You have to look back as far as World War II to gauge what is threatening to happen: Standard & Poor’s rating agency has always rated America’s creditworthiness through wars and crises as AAA, the very highest possible.

That signifies that the USA enjoys the unlimited confidence of financial markets. Other nations, plus a few businesses, have been awarded the same rating, but the United States, because of its sheer size and economic importance, is considered the bulwark in the hysterical financial world — the U.S. Treasury bond is even considered by the financial world to be the prototype of security.

Now Standard & Poor’s has downgraded America’s credit outlook to “negative.” Is that bad? Not yet. Does it portend any danger? Yes.

The possibility that the United States will lose its AAA rating is now comparatively large. And since financial markets are less interested in what’s happening today than they are in what might be possible tomorrow, there have already been sharp reactions on Wall Street. Everybody knows that should the rating actually go down, the United States would have difficulty in financing the reduction of its enormous deficit. A great deal of capital would migrate overseas, and money to finance the U.S. government would become more expensive.

The threat of downgrade is the most significant proof of the debt chaos rampant in much of the world. It’s too easy to forget that the financial crisis has not been solved but still impacts the government level.

In that regard, it isn’t all about the current bitter fight over the budget and the debt ceiling in the United States, things that could realistically result in bankruptcy; the real issue is America’s inability to come to grips with the manifold problems on its own doorstep.
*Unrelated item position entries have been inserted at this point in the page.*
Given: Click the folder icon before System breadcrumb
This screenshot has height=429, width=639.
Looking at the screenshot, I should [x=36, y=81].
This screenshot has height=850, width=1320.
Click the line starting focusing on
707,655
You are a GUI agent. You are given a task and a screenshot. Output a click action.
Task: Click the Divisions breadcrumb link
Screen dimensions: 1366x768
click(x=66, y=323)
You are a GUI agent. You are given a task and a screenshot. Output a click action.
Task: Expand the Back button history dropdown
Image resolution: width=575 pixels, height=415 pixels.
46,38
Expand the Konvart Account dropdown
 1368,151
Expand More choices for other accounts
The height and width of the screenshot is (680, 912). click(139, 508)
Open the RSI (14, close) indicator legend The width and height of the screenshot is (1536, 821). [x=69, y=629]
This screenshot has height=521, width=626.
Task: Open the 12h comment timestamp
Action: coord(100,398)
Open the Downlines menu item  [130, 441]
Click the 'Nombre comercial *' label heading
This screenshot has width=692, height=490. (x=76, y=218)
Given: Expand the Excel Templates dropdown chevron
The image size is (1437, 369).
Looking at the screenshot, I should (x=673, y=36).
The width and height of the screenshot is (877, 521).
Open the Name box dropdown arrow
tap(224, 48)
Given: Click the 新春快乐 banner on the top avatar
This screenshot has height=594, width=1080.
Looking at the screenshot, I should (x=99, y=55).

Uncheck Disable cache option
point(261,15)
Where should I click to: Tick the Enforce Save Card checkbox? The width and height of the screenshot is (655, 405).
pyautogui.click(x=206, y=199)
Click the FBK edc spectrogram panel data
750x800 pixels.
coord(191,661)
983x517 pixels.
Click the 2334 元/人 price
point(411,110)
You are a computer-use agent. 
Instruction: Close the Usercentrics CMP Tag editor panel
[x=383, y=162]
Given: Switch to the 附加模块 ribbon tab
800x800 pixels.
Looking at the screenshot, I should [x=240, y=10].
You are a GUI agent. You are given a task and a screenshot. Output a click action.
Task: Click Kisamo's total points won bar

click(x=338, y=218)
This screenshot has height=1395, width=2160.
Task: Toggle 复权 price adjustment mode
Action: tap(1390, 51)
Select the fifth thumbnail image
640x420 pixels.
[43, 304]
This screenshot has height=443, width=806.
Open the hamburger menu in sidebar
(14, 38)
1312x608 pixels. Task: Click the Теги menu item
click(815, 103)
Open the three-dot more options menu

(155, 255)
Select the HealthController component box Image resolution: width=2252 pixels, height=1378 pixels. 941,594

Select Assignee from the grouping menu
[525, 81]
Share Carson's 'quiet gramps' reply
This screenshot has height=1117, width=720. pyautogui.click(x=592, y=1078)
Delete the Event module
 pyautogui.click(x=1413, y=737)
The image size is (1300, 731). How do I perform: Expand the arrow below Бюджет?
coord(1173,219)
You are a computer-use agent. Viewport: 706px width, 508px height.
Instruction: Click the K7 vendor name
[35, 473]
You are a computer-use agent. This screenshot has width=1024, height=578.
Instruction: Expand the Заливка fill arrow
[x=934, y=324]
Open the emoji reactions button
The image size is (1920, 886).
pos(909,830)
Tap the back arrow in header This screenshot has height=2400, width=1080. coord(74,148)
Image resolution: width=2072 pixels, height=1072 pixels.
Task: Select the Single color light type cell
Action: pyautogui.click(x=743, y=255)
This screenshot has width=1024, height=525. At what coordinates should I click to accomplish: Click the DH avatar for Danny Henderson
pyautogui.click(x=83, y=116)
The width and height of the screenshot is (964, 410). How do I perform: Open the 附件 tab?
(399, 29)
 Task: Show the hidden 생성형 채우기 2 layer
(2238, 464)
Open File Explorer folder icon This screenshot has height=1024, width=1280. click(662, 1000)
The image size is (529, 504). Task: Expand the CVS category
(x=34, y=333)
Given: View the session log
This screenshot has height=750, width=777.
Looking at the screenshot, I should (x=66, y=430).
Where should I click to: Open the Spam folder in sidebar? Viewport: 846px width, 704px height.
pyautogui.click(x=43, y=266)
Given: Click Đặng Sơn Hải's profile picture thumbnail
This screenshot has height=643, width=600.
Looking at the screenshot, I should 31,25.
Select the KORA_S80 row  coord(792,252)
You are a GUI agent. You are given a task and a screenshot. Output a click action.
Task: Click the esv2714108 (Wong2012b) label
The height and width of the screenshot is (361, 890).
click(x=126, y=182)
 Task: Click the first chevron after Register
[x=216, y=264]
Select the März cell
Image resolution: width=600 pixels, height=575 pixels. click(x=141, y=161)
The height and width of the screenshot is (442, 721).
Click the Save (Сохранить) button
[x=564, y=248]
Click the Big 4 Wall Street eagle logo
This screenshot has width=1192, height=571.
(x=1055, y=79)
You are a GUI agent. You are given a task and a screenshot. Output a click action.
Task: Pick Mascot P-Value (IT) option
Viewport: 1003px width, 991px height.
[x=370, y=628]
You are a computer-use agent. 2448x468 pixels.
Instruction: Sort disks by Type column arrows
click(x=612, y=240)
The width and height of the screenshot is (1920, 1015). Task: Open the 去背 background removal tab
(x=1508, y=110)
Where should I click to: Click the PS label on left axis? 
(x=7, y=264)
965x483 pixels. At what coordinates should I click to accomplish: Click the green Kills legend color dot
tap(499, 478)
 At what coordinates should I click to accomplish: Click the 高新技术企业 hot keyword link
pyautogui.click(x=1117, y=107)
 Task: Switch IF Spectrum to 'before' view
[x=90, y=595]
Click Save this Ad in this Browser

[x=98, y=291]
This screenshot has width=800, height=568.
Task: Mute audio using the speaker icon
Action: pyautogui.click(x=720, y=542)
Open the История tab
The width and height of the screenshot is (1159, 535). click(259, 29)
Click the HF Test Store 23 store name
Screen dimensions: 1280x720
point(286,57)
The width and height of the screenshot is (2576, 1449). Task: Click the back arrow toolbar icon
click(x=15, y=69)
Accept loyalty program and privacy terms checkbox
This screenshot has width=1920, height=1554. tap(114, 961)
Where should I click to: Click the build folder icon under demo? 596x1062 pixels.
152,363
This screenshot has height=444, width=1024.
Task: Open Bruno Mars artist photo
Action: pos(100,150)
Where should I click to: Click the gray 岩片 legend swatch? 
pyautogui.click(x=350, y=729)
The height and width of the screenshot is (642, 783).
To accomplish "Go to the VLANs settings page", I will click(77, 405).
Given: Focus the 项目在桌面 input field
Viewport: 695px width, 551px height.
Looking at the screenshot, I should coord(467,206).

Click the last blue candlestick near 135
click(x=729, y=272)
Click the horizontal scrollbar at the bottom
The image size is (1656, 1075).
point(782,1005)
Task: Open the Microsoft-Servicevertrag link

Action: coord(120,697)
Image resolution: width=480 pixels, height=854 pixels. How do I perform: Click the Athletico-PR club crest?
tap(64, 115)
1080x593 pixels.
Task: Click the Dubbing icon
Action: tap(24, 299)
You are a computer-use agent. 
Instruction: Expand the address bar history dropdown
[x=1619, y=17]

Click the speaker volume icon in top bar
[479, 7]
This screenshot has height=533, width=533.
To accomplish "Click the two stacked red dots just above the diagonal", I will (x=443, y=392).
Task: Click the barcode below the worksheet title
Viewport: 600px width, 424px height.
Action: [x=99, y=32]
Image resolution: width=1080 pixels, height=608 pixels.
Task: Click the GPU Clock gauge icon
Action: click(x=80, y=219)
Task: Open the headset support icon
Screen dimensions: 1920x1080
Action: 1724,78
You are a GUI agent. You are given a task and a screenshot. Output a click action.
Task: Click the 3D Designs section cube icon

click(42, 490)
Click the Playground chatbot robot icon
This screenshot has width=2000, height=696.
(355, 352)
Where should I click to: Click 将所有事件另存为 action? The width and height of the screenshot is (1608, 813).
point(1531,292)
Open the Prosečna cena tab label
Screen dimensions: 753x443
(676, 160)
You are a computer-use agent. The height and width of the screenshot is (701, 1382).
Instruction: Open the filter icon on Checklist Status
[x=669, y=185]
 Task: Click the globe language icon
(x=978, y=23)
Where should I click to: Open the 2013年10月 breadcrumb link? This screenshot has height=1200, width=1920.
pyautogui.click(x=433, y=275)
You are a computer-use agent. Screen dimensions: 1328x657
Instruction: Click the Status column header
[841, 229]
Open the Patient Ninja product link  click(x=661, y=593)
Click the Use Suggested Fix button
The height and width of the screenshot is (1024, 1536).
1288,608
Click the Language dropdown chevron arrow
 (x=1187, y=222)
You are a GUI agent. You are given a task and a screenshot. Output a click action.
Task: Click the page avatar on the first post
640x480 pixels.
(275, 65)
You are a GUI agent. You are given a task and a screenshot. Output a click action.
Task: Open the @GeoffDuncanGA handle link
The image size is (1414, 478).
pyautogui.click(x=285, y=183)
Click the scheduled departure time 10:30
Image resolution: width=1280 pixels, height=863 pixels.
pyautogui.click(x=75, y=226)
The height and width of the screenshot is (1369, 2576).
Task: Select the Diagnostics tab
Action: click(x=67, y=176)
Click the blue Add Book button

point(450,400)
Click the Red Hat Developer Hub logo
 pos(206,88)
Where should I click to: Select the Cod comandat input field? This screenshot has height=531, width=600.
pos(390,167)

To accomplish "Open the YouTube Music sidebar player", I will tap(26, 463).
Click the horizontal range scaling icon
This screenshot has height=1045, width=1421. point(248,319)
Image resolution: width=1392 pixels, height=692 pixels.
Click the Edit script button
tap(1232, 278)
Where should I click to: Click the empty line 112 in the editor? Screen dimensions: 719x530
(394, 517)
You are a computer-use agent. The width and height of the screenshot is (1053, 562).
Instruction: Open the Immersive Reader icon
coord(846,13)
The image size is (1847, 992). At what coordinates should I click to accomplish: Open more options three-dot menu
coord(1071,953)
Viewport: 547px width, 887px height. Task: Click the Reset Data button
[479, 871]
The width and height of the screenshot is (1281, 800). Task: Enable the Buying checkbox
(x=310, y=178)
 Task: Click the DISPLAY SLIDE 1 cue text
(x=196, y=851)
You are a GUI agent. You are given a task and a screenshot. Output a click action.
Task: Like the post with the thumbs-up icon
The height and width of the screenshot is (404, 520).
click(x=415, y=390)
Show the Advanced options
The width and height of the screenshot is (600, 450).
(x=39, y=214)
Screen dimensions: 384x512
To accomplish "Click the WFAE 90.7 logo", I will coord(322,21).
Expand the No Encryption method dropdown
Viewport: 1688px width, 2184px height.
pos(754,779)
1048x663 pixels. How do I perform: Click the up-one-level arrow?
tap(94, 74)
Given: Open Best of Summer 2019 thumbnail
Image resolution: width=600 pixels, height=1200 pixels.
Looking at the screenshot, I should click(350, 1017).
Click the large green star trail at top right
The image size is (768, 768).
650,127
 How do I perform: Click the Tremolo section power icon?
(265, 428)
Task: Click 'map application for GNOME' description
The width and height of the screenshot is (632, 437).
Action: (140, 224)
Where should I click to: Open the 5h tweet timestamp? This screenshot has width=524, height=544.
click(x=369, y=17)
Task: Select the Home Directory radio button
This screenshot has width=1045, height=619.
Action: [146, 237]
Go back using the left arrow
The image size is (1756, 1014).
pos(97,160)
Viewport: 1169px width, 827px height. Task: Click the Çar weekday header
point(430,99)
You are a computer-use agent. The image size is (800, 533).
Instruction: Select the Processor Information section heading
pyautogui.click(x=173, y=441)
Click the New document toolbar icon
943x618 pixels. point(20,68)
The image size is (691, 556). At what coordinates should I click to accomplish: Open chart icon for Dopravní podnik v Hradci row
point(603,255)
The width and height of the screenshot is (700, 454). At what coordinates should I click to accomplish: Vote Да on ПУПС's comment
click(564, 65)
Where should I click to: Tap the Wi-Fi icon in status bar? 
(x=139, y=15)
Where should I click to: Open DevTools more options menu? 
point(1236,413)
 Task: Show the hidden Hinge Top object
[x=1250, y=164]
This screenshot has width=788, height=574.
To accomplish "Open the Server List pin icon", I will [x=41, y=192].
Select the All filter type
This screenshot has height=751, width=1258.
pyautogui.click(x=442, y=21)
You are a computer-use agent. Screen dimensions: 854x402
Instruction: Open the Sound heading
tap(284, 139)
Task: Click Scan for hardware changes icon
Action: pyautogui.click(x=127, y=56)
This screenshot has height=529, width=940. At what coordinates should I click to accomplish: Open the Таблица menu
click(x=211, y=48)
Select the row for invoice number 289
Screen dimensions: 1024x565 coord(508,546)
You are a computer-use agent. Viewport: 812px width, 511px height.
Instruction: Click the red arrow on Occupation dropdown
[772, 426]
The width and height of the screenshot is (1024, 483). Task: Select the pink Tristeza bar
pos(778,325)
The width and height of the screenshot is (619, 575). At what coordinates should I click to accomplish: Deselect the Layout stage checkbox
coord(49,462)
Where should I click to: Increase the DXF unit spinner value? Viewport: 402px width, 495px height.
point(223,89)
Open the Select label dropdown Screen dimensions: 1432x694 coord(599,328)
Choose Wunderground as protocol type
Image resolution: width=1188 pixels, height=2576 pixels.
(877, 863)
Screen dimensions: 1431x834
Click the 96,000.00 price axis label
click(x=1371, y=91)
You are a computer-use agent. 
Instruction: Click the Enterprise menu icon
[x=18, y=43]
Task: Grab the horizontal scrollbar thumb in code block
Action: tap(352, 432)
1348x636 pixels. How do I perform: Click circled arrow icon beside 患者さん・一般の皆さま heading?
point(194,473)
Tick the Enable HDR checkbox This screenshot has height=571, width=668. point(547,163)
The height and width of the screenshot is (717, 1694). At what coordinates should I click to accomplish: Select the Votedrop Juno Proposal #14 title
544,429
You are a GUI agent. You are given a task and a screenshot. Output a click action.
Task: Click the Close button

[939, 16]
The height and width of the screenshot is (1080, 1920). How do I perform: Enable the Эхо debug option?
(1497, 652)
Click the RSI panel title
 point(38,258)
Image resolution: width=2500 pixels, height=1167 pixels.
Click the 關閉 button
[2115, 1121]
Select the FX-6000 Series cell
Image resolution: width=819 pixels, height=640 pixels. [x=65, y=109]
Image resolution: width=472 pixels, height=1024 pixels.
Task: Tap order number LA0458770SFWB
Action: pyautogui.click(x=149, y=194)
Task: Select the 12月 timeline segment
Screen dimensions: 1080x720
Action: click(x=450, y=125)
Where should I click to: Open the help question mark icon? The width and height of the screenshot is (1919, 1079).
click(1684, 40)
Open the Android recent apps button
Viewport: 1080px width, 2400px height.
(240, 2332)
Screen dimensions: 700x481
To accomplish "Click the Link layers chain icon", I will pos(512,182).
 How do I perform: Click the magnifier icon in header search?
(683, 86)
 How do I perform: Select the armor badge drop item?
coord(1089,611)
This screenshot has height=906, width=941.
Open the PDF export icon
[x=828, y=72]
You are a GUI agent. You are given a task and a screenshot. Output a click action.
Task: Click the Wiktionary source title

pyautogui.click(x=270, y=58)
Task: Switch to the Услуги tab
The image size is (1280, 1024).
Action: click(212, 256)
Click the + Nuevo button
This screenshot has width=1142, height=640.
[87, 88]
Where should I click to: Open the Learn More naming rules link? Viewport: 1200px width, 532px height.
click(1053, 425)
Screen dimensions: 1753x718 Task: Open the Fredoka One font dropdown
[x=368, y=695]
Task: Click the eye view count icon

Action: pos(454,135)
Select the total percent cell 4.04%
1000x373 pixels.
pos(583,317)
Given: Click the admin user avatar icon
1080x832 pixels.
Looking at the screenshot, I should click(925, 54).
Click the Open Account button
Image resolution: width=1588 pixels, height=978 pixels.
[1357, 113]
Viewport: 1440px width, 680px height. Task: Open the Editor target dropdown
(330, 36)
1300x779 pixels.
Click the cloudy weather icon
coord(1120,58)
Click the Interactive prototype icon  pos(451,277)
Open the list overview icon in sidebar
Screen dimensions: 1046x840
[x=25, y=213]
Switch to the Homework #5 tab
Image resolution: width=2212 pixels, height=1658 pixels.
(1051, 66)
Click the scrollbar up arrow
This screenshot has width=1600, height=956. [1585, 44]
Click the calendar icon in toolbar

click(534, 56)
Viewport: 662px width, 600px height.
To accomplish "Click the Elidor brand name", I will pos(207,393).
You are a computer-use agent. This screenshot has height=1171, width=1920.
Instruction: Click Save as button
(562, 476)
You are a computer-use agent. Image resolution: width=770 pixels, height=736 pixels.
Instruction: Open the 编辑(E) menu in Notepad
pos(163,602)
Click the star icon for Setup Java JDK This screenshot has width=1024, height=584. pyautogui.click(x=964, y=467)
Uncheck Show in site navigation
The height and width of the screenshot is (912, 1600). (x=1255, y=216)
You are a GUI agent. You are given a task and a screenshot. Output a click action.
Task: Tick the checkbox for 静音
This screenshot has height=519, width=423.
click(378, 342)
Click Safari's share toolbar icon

America has been unable to compete in global markets for some time; the financial branch struggles with the consequences of the past and is trying to find a future path. Wars on multiple fronts need to be paid for, states like California are sliding into bankruptcy, and President Obama is broadening the social safety net.

The only solution for the myriad problems facing the United States thus far has been to print more money. The U.S. government and the Federal Reserve have thus been working hand in hand in a bizarre way: Some of the bonds Washington puts out into the market are bought up by the Federal Reserve. It rakes in the interest the government has to pay for the loan; then it sends the money back to the government as a profit.

Standard & Poor’s has signaled that business as usual in that form can’t continue. If a lesser nation were doing business in that way, the investors would have long since bailed out. A country like Portugal, on the other hand, appears quite proper, but the naked figures don’t really tell the story: There are no borders beyond which everything automatically becomes risky. It’s more like a rubber band that stretches further and further until it finally snaps. No one can predict when that will happen.

Under former President Bill Clinton, America proved that it was capable of producing budget surpluses. People even speculated then as to the date that the United States would be completely debt-free. In hindsight, such talk was superfluous. But that era proved that things could be otherwise in the United States. For now, however, the only thing that can be said is — paraphrasing Frank Zappa — the United States isn’t dead; it just smells funny.